### [What this task involves]
Pull out each line of the data below that contains the string "partner". Case counts, so an occurrence with different capitalization does not match.

________________________

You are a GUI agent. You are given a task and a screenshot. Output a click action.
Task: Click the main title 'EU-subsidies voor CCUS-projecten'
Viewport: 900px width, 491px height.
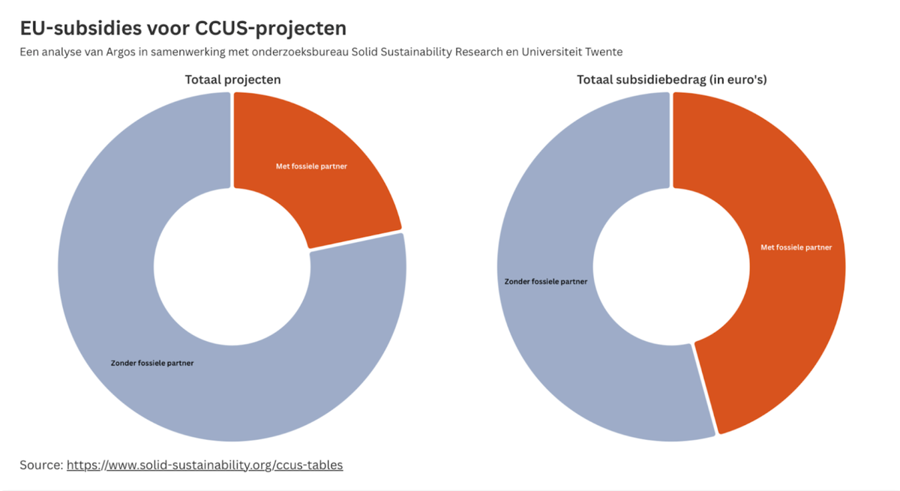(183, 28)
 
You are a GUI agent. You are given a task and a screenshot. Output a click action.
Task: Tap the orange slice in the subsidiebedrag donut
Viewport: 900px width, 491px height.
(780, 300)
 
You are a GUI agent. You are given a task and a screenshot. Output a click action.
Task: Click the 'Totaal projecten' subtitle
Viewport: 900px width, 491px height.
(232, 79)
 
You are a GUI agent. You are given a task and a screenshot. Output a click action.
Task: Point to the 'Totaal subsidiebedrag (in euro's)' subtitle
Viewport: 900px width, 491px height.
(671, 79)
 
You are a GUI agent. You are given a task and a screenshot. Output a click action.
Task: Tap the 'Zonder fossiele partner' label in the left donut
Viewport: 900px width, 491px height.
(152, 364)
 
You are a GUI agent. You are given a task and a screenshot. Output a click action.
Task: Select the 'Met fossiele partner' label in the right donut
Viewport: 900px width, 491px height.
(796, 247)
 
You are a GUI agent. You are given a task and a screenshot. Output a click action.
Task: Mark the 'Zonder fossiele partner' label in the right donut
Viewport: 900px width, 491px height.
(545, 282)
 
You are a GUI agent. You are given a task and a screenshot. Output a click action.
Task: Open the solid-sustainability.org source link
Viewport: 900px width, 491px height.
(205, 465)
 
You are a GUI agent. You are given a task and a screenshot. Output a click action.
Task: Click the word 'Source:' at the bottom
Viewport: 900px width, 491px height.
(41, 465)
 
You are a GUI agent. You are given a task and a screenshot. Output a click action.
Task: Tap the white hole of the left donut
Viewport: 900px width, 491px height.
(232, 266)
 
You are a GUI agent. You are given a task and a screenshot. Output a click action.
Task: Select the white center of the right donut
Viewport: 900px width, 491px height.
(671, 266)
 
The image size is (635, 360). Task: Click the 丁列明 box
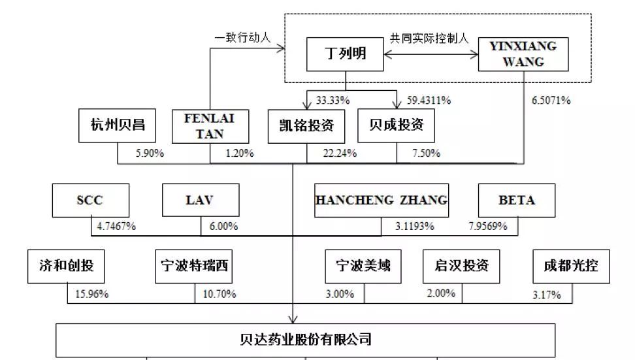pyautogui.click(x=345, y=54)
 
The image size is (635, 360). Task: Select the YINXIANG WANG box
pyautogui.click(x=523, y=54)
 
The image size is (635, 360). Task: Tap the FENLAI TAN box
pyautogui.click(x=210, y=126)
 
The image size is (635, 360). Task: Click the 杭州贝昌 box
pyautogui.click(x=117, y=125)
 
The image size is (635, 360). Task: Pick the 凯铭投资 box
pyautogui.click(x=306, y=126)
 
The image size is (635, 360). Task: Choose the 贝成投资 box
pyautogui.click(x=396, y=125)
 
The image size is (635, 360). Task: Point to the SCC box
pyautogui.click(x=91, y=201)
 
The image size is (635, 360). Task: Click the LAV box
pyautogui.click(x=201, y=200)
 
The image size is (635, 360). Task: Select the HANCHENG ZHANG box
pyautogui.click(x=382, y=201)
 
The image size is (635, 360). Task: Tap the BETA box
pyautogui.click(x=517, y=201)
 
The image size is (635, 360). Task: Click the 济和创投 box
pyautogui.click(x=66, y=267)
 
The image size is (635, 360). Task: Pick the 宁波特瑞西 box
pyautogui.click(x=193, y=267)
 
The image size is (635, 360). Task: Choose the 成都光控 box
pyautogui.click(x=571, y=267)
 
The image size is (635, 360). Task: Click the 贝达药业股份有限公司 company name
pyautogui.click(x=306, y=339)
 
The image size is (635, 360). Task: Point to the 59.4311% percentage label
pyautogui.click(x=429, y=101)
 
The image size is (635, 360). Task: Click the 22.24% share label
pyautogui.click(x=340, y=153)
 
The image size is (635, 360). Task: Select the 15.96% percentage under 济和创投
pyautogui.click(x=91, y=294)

________________________

### [Result below]
Task: Tap the 'Zonder fossiele partner' label in the left donut
Task: Select the 'Met fossiele partner' label in the right donut
Task: Mark the 'Zonder fossiele partner' label in the right donut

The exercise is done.